Time to get it going again.

Messages
566
Location
Columbus, OH
1976 Ford Gran Torino, 351M engine, hasn't seen regular driving in at least 15 months. Engine has been started every 2-3 months and no oil has been changed in this time. It's black, it's full, and the car smokes a little blue-gray on startup, goes away by the time the t-stat opens. I have repaired a few things on the car needed to pass inspection and I'm about two weeks away from taking it in for that safety inspection. I want to change the oil before I install the new battery and cables and have it ready to run. Motorcraft FL-1A filter is a must. Whatever oil I put in will only run about 500 miles but I want something that will help clean the engine out while protecting it. It does have a bit of valve clatter (probably from fuel dilution as I have to prime the carb to start it when it's sat for more than a month but it will restart fine on its own after the first good 5min idle). I'd like to go with MCSB, as it is cheap, Ford branded, and readily available even at my awful local Wal-Mart which is 2/3 the size of the average Wal-Mart and the employees have 1/3 the common sense.* Are there other weights that would be more appropriate? The owner's manual for a 1975 Torino (which is the only one I have) claims that during weather -10F to 90F and above, 10W40 should be used. If the temps don't get over 90F (this is Texas, it's already pushing 90) then use 10W30, and if temps regularly drop below -10F, to use 5W30. So I suppose 10W40 is the way to go, do they even make a MCSB in 10W40? *I reset the chips aisle last week and they KNEW a reset was coming, but they restocked the entire aisle to capacity within hours before my crew arrived to reset the aisle...which means a 4 hour job became 7 hours. They told us they knew we were coming but they forgot. DUH!
 
Messages
1,340
Location
minneapolis mn
Occupant? i think i have been getting your mail! I believe oil has gotten much better over the years since your car was made. That being said i would go with the oil and filter your considering. My two cents
 
Messages
3,546
Location
Massachusetts
Dont worry about the oil, that is the last thing you need to worry about. Driving only 500 miles a year, the engine will still be chugging away while you celebrate your 100th birthday. You should worry more about rust and corrosion from driving so little.
 
Messages
4,830
Location
Kansas
 Originally Posted By: occupant
1976 Ford Gran Torino, 351M engine, hasn't seen regular driving in at least 15 months. Engine has been started every 2-3 months and no oil has been changed in this time. It's black, it's full, and the car smokes a little blue-gray on startup, goes away by the time the t-stat opens.

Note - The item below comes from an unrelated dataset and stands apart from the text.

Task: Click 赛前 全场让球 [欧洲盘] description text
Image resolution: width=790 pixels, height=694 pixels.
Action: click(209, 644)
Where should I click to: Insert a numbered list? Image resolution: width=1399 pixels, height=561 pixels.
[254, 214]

I'm going to give a suggestion here and take it with a grain of salt. Over the years, I've seen quite a few earlier Fords (Fords because I've worked on them. GM might be the same) that have had their nylon cam gears fail before 100K miles. As a preemptive strike, I would consider replacing it before it lets you down on the road somewhere. JMO. The last one I did was a 79 Lincoln Town car with about 95K miles. The maintenance might have been marginal, but it wasn't neglected. I own a 71 Cougar with about 75K miles. The cam gear will be replaced this year. The Torinos were a cool car. I favor the earlier ones, but yours is an eye turner also.
 
Messages
6,991
Location
Everett, Washington
 Originally Posted By: Kruse
 Originally Posted By: occupant
1976 Ford Gran Torino, 351M engine, hasn't seen regular driving in at least 15 months. Engine has been started every 2-3 months and no oil has been changed in this time. It's black, it's full, and the car smokes a little blue-gray on startup, goes away by the time the t-stat opens.

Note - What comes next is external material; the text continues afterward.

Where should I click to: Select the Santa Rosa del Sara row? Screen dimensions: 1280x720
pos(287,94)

I'm going to give a suggestion here and take it with a grain of salt. Over the years, I've seen quite a few earlier Fords (Fords because I've worked on them. GM might be the same) that have had their nylon cam gears fail before 100K miles. As a preemptive strike, I would consider replacing it before it lets you down on the road somewhere. JMO. The last one I did was a 79 Lincoln Town car with about 95K miles. The maintenance might have been marginal, but it wasn't neglected. I own a 71 Cougar with about 75K miles. The cam gear will be replaced this year. The Torinos were a cool car. I favor the earlier ones, but yours is an eye turner also.
I remember changing the timing chain and gears on my Brothers 70 Galaxie?? I must be getting old because I can't remember for sure, but I think it was a Galaxie? It had the nylon gears and was idling when it bent a valve and stopped running. It was the 2bbl 302 engine. I just looked at Wikipedia and they mention the reason that the Torino is not a hot collector car.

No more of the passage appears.